Algorithm of definition of amount of target-oriented DNA in the sample is based on simultaneous analysis of the researched samples and compared test sample having the DNA-target in the known concentration. As the standard we used DNA F. culmorum in the concentration 10 ng/mcl (D9). The fungus DNA in concentration of 2,9 ng/mcl (С8) appeared in the leaves of plants from the positive test group. In the leaves of plants grown from the dressed seeds fungi are not detected (С5, С6, С7). The remarkable changes occurred in the substrate. In untreated grain considerable number of DNA fusarium – 24,0 ng/mcl (D7) is accumulated. Infection background round dressed seeds is significantly lower. So, the processing with Scarlet decreases it in 10 times (D4), with Polaris – in 25 times (D6), with Benefis – in 50 times (D5) (Table 2).

Thus, the results of the carried out experiment prove the presence of the system effect from herbicides application and their control influence on the infection background round seeds. At that, innovative three-components Benefis and Polaris exceed two-components Scarlet by these parameters.

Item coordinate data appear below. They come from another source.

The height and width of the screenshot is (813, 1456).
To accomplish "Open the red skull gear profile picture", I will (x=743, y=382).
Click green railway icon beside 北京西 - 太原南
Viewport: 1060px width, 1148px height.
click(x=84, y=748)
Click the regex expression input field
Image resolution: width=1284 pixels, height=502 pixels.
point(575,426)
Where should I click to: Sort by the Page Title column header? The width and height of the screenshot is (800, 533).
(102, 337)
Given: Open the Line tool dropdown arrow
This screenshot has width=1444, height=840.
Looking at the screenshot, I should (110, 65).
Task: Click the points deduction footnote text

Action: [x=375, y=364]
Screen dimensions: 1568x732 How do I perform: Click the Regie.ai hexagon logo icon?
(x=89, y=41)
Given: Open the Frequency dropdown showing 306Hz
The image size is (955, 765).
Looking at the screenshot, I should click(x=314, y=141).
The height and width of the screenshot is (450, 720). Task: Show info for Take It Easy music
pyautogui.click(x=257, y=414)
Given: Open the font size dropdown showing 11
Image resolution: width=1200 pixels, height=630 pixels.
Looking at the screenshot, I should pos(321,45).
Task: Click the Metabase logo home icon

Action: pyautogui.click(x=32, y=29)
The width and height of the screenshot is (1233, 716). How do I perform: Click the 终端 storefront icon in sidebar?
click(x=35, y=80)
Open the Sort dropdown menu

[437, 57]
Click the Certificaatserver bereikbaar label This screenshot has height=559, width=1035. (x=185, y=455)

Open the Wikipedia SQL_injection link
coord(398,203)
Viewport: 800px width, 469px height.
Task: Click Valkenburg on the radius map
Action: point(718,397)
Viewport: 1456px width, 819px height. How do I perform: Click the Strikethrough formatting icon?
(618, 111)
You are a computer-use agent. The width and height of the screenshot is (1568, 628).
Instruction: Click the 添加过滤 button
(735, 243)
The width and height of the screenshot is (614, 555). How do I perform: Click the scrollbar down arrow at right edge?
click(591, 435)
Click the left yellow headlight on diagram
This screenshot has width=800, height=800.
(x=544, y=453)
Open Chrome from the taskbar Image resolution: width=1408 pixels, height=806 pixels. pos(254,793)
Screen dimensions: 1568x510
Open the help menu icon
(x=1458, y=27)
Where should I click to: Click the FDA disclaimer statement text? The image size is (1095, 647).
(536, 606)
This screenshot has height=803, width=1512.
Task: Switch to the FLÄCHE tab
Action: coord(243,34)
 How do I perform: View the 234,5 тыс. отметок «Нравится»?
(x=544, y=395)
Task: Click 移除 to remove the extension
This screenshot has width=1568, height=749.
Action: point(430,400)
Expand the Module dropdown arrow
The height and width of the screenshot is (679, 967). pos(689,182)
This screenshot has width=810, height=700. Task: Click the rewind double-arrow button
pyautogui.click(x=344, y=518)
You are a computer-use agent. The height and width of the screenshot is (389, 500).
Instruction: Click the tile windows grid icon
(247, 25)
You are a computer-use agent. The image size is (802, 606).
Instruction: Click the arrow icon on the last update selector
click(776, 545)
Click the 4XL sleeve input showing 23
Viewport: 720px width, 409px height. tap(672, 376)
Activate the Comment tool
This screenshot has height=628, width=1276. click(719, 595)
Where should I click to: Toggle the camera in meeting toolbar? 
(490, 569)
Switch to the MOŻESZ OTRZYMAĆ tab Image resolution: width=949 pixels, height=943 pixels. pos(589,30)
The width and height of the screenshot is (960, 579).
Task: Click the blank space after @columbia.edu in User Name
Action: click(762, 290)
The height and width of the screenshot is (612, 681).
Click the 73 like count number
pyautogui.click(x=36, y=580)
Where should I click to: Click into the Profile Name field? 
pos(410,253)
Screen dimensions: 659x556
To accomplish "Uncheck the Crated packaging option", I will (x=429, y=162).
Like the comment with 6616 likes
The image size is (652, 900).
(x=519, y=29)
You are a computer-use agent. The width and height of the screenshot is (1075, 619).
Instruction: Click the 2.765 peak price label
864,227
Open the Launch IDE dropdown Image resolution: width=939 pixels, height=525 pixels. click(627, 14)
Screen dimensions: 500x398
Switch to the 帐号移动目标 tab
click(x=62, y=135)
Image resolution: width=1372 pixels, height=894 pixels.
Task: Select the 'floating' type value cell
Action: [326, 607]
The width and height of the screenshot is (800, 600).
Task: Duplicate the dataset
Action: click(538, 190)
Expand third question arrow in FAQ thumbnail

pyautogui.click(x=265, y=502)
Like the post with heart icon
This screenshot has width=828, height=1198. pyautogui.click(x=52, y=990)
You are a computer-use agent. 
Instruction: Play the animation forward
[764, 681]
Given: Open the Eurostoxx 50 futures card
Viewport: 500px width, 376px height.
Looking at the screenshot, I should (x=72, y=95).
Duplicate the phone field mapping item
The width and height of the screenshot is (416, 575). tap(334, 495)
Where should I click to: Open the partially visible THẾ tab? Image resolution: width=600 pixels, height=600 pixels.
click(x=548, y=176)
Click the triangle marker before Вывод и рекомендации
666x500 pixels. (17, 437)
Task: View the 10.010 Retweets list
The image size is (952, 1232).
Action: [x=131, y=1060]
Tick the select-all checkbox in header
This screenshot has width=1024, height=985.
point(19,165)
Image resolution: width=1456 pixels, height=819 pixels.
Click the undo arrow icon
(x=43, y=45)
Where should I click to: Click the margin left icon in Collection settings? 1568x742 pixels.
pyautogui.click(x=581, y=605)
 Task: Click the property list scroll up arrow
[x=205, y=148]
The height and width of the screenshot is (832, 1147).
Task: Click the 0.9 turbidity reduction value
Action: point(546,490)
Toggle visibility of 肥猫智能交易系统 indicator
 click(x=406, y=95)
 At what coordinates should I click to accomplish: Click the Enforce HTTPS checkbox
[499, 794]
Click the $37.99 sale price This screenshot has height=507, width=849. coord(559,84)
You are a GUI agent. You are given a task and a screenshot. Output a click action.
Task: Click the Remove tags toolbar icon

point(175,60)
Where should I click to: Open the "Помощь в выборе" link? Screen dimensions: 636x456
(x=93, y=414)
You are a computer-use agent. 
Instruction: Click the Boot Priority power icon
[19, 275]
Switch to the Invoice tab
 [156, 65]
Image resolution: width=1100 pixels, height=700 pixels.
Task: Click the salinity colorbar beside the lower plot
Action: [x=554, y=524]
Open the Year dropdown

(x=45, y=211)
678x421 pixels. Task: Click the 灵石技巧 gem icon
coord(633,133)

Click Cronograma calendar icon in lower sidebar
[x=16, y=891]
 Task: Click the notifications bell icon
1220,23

Researches on the DNA level have become already routine practice in medicine, veterinary, selection, taxonomia, bioengineering, etc. Modern level of PCR-diagnostics application in plant breeding is not high. Implementation of molecular methods into this branch allow analyzing great amount of plant organisms to find genetically modified plants, precise and fast identification of phytopathogens, to control the efficiency of anti pests stoppers, sorting out unfavorable seeding material, monitoring of infection background of sown areas, etc.